The Health and Safety Authority (HSA) launched a two-week farm inspection campaign on Monday, which will focus on working at height in agricultural settings.

The campaign will target both small and large farms nationwide.

The inspections come as 22 of the 191 farm fatalities recorded over the past 10 years resulted from incidents involving working at a height, including two fatalities so far this year.

HSA inspectors will be reminding farmers of the risks involved in any work at height and advising the use of appropriate machinery over these inspections.

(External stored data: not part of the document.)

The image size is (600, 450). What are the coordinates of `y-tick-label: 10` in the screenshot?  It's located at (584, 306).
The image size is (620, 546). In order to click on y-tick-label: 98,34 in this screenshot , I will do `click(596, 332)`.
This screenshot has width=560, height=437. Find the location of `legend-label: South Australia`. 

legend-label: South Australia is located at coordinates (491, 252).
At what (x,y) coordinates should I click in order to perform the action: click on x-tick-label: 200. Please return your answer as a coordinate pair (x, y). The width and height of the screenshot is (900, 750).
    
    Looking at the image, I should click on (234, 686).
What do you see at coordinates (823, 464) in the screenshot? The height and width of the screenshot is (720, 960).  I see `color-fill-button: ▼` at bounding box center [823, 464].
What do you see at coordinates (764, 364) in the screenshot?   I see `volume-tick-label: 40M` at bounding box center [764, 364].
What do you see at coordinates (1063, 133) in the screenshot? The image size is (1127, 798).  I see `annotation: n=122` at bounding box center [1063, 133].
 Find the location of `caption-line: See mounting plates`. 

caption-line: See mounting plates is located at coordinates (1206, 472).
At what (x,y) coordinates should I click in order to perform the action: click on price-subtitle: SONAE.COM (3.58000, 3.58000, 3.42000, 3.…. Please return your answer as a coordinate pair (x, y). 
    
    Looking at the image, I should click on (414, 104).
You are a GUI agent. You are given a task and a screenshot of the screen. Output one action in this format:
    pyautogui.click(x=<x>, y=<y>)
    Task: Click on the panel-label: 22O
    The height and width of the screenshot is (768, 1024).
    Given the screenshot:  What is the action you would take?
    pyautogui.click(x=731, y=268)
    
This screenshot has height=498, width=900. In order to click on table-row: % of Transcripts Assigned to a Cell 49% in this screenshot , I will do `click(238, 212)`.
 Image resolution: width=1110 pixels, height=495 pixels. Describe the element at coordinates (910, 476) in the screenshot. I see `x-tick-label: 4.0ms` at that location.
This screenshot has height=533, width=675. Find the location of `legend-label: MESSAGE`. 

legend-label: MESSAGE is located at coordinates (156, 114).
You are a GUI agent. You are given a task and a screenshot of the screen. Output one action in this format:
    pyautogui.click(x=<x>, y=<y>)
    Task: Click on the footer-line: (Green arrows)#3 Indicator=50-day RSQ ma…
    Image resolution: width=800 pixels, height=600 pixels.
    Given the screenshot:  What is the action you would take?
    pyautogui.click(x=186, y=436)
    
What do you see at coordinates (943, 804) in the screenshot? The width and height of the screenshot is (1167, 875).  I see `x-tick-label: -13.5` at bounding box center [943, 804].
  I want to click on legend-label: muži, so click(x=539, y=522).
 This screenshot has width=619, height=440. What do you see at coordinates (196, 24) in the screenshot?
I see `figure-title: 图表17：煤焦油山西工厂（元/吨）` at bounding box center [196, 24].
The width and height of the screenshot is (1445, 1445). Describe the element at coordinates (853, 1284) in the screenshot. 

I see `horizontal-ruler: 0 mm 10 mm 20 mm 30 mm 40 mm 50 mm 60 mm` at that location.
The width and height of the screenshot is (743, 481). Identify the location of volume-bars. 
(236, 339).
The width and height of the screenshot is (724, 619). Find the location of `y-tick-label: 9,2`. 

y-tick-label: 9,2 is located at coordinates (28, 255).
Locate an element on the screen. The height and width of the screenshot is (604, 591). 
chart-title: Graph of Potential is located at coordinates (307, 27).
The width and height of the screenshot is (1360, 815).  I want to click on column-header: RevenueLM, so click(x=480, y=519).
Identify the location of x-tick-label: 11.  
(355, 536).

“A fall from a height can lead to a very serious life-changing injury or even death. Taking shortcuts or carrying out work without due regard to the risks involved is not an option for any person working at height on a farm,” said the HSA’s senior inspector for agriculture Pat Griffin.

“Unfortunately, there have been 22 fatalities in the last 10 years relating to working at height on farms. These can all be prevented by planning the work and taking the right precautions.”

Falls from ladders, unprotected roof edges and falls through fragile roof materials are among the main risks identified by the authority for those working at heights on-farm.

Hazardous conditions

“Storms and changes in weather means there can be more hazardous conditions for carrying out work at height, particularly when carrying out repairs on farm buildings,” Griffin continued.

“We advise farmers to plan ahead and make sure that work at height is only carried out using the proper equipment and with protective measures in place.

“This can be done by carrying out the risk assessment in our information sheet to identify all of the hazards, especially when working to repair fragile roofs. Falls from heights are preventable, so don’t take the risk.”

Assessing risk

Risk factors which must be assessed before work commences on farm roofs may include whether there have been any previous repairs which could have weakened the roof, the possibility of roof sheeting deteriorating with age and roof lights which may have become brittle and are difficult to see when covered with paint or moss.

The HSA also advised that farmers should consider employing a competent contractor with the right equipment to carry out work at a height safely.

Farmers and duty holders carrying out maintenance on a shed or other farm structure should note that maintenance is considered construction work under which falls extensive legal requirements on health and safety.